# Start of THE INPUT

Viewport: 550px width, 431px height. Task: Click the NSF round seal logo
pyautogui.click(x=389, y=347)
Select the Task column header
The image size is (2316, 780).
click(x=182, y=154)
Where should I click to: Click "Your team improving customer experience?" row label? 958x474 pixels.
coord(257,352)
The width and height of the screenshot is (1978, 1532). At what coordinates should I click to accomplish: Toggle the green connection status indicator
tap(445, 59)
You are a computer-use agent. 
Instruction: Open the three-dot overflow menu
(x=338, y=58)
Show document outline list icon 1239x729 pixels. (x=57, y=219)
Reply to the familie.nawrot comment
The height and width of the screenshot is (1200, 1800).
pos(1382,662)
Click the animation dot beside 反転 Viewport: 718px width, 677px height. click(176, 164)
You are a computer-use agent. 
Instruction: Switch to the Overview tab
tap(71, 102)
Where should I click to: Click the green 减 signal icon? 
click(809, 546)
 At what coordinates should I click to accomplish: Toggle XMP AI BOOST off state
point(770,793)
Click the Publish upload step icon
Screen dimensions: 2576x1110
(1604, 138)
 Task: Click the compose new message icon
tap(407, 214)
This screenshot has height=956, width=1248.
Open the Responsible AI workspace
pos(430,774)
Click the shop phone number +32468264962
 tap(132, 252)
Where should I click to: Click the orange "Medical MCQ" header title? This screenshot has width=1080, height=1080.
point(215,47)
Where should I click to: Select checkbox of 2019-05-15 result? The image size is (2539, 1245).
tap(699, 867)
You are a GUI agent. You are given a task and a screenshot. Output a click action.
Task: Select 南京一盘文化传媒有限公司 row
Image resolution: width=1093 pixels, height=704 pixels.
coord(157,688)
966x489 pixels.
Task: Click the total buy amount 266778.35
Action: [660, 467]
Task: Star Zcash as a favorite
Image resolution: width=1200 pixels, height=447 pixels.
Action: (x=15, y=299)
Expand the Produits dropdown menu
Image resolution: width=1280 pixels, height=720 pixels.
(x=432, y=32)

# End of THE INPUT

Copy all of the material above word for word, keeping every line in its original order.

Viewport: 550px width, 431px height. Task: Click the NSF round seal logo
pyautogui.click(x=389, y=347)
Select the Task column header
The image size is (2316, 780).
click(x=182, y=154)
Where should I click to: Click "Your team improving customer experience?" row label? 958x474 pixels.
coord(257,352)
The width and height of the screenshot is (1978, 1532). At what coordinates should I click to accomplish: Toggle the green connection status indicator
tap(445, 59)
You are a computer-use agent. 
Instruction: Open the three-dot overflow menu
(x=338, y=58)
Show document outline list icon 1239x729 pixels. (x=57, y=219)
Reply to the familie.nawrot comment
The height and width of the screenshot is (1200, 1800).
pos(1382,662)
Click the animation dot beside 反転 Viewport: 718px width, 677px height. click(176, 164)
You are a computer-use agent. 
Instruction: Switch to the Overview tab
tap(71, 102)
Where should I click to: Click the green 减 signal icon? 
click(809, 546)
 At what coordinates should I click to accomplish: Toggle XMP AI BOOST off state
point(770,793)
Click the Publish upload step icon
Screen dimensions: 2576x1110
(1604, 138)
 Task: Click the compose new message icon
tap(407, 214)
This screenshot has height=956, width=1248.
Open the Responsible AI workspace
pos(430,774)
Click the shop phone number +32468264962
 tap(132, 252)
Where should I click to: Click the orange "Medical MCQ" header title? This screenshot has width=1080, height=1080.
point(215,47)
Where should I click to: Select checkbox of 2019-05-15 result? The image size is (2539, 1245).
tap(699, 867)
You are a GUI agent. You are given a task and a screenshot. Output a click action.
Task: Select 南京一盘文化传媒有限公司 row
Image resolution: width=1093 pixels, height=704 pixels.
coord(157,688)
966x489 pixels.
Task: Click the total buy amount 266778.35
Action: [660, 467]
Task: Star Zcash as a favorite
Image resolution: width=1200 pixels, height=447 pixels.
Action: (x=15, y=299)
Expand the Produits dropdown menu
Image resolution: width=1280 pixels, height=720 pixels.
(x=432, y=32)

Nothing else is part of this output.